October 5, 1961
MURIEL SPARK’S 1961 novel The Prime of Miss Jean Brodie struck a chord when it was written, and continues to do so today.
A large part of this is down to Jean being a superb sketch of a certain type of Scottish woman.
There are several deeper subtexts to the book, and its portrayal of Scotland – and it is significantly different to the story told in the (brilliant in its own right) film that came out eight years later.
The book, with its divide between political ideals, Spanish Republicans and Nationalists and, by extension, home-grown religious differences, contains sharp comment on Scottish life in the 1930s.
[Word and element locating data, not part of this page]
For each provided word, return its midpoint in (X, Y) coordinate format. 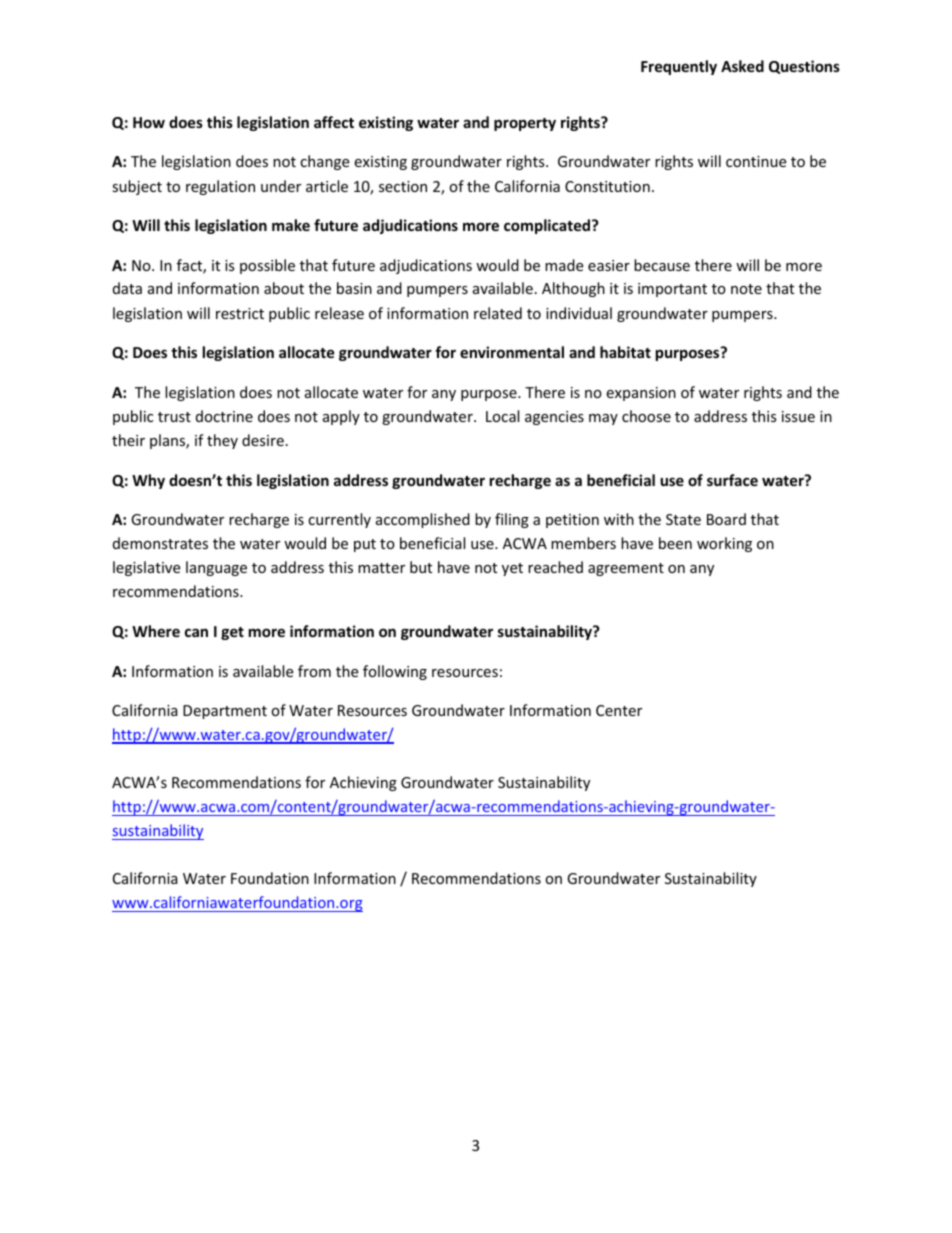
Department (225, 712)
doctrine (224, 416)
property (525, 124)
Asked (742, 66)
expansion (641, 394)
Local (502, 416)
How (149, 122)
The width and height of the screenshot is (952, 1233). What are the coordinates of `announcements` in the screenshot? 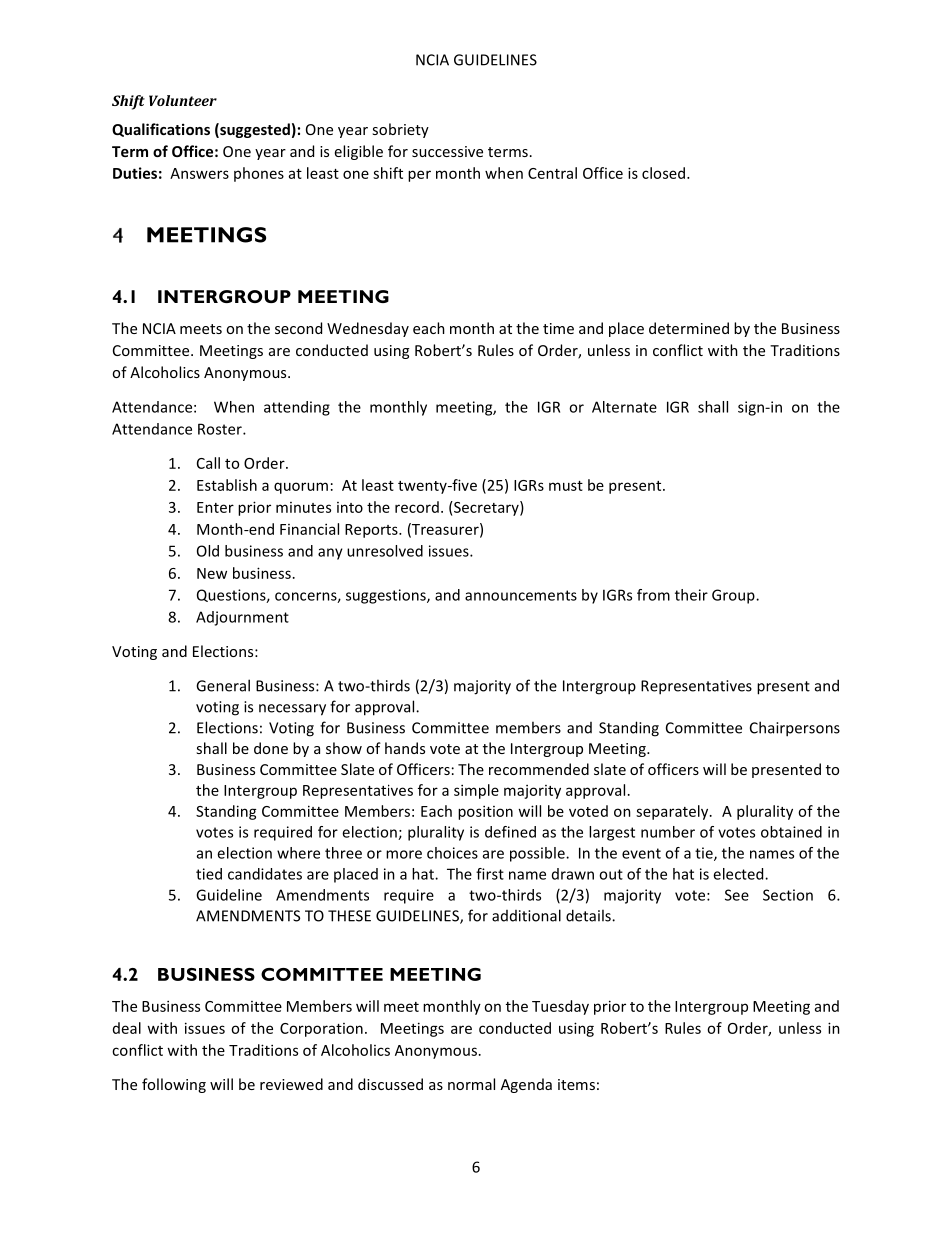 It's located at (521, 595).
But Jean, with her snobbery, twin-set and high ideals, could be seen on Edinburgh’s streets as well as those of most other towns.
She is a tweed-wearing icon. As sure of herself as she is confident that God thoroughly approves of her every thought and act. If he didn’t, she’d soon put him right.
These women were schoolmistresses, doyennes of the WRI and Kirk elders. They wielded absolute power in their fiefdoms. This was done with scrupulous politeness, sensible shoes and a stare to freeze the blood.
Spark gave Miss Brodie flaws that amount to making her really quite evil, which probably couldn’t be said of real Miss Jean Brodies.
But no man would cross a Miss Brodie-type lightly.